Download the Objectron repo

The repo contains helper functions for reading the metadata files. Clone it to the path pytorchvideo/tutorials/video_nerf/Objectron.

git clone https://github.com/google-research-datasets/Objectron.git

# Also install protobuf for parsing the metadata
pip install protobuf
Download an example video

For this demo we will be using a short video of a chair from the Objectron dataset. Each video is accompanied by metadata with the camera parameters for each frame. You can download an example video for a chair and the associated metadata by running the following script:

python download_objectron_data.py

The data files will be downloaded to the path: pytorchvideo/tutorials/video_nerf/nerf/data/objectron. Within the script you can change the index of the video to use to obtain a different chair video. We will create and save a random split of train/val/test when the video is first loaded by the NeRF model training script.
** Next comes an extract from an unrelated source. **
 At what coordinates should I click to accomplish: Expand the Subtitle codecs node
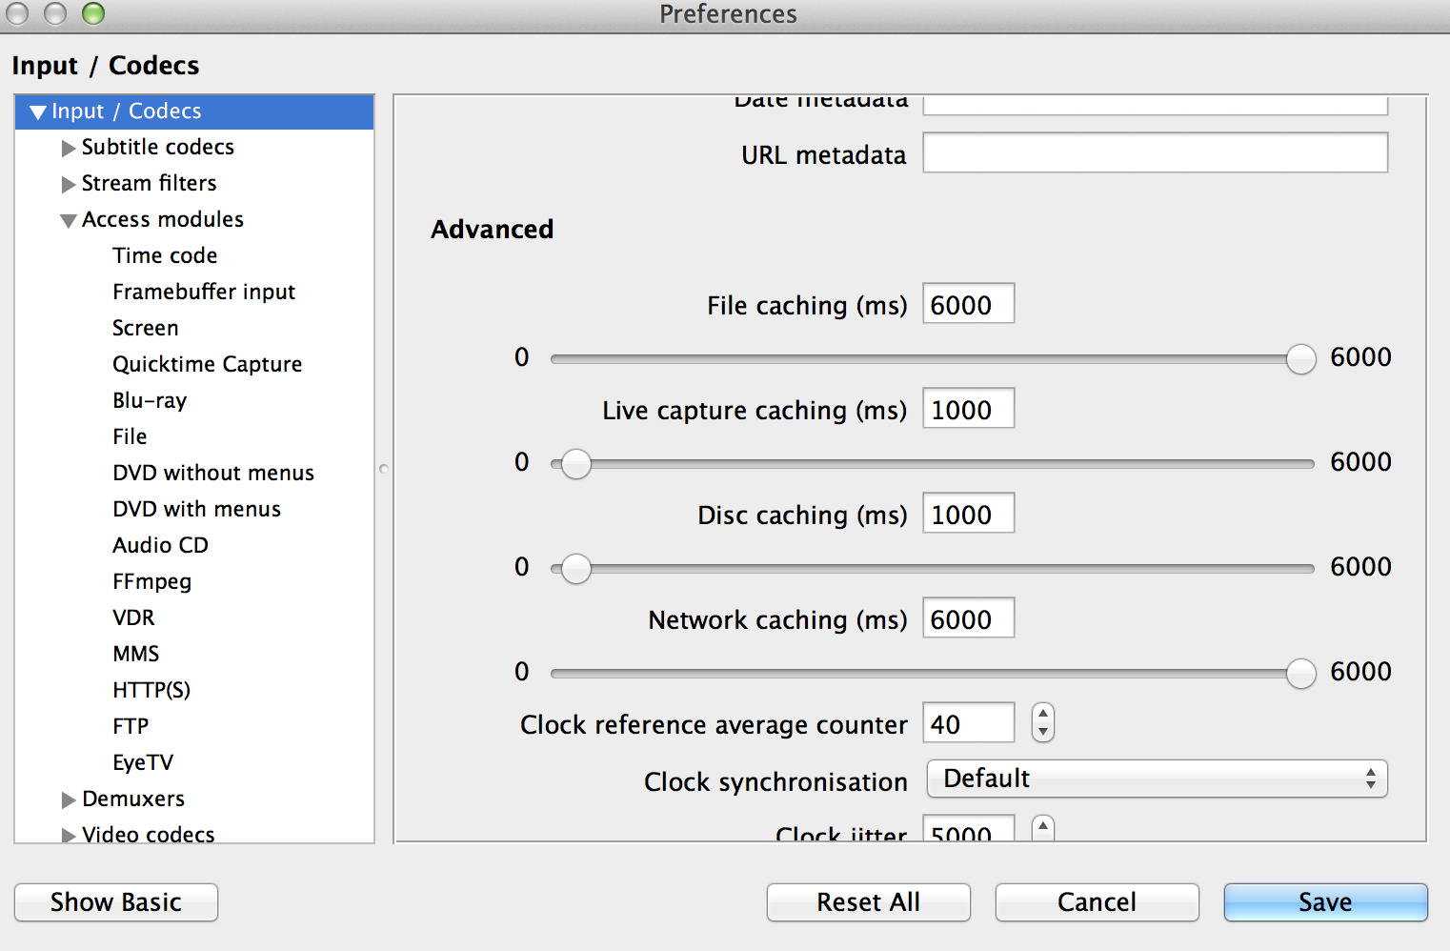click(68, 149)
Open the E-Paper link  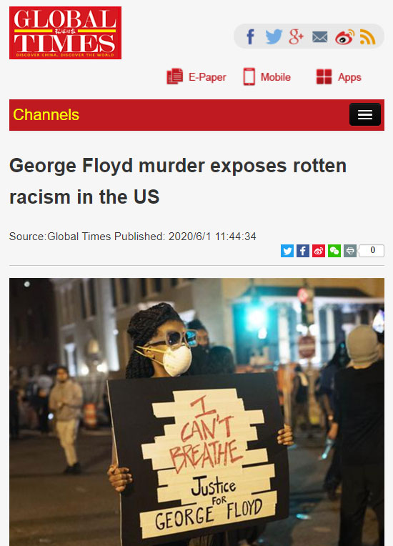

Most of the videos are recorded in landscape mode with image size (H, W) = [1440, 1920].

Set up new configs

For this dataset we need a new config file and data loader to use it with the PyTorch3D NeRF implementation. Copy the relevant dataset and config files into the nerf folder and replace the original files:

# Make sure you are at the path: pytorchvideo/tutorials/video_nerf
# Rename the current dataset file
mv nerf/nerf/dataset.py nerf/nerf/nerf_dataset.py

# Move the new objectron specific files into the nerf folder
mv dataset.py nerf/nerf/dataset.py
mv dataset_utils.py nerf/nerf/dataset_utils.py
mv objectron.yaml nerf/configs

In the video_dataset.py file we use the PyTorchVideo EncodedVideo class to load a video .MOV file, decode it into frames and access the frames by the index.

Train model

Run the model training:

cd nerf
python ./train_nerf.py --config-name objectron

Visualize predictions

Predictions and metrics will be logged to Visdom. Before training starts launch the visdom server:

python -m visdom.server

Navigate to https://localhost:8097 to view the logs and visualizations.
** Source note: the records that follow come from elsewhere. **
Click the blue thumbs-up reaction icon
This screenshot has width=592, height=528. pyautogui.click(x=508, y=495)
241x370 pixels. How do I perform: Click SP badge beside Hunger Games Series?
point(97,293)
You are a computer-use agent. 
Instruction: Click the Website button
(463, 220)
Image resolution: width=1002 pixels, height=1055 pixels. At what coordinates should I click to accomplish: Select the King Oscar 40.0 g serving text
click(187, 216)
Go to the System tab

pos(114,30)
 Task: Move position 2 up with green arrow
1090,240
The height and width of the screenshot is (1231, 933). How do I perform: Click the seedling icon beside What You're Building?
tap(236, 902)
After training, you can generate predictions on the test set:

python test_nerf.py --config-name objectron test.mode='export_video' data.image_size="[96,128]"

For a higher resolution video you can increase the image size to e.g. [192, 256] (note that this will slow down inference).
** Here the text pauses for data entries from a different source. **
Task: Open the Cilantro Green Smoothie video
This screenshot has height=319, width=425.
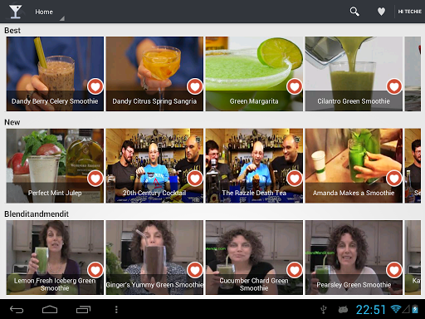Action: click(354, 74)
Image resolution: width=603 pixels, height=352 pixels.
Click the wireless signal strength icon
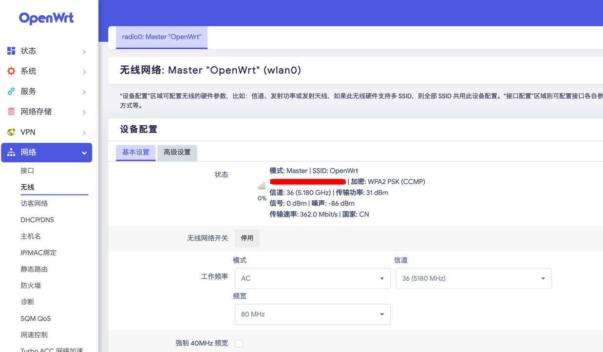[x=262, y=186]
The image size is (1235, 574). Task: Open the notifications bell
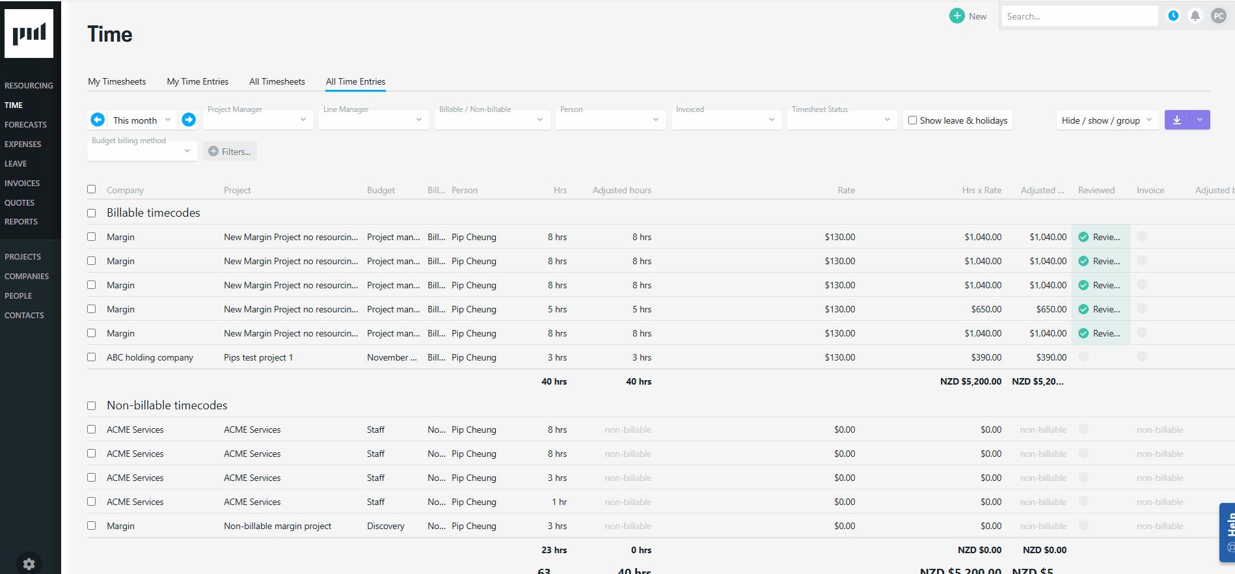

You will need to specify the scene_center for the video in the objectron.yaml file. This is set for the demo video specified in download_objectron_data.py. For a different video you can calculate the scene center inside eval_video_utils.py. After line 99 you can add the following code to compute the center:

# traj is the circular camera trajectory on the camera mean plane.
# We want the camera to always point towards the center of this trajectory.
x_center = traj[..., 0].mean().item()
z_center = traj[..., 2].mean().item()
y_center = traj[0, ..., 1]
scene_center = [x_center, y_center, z_center]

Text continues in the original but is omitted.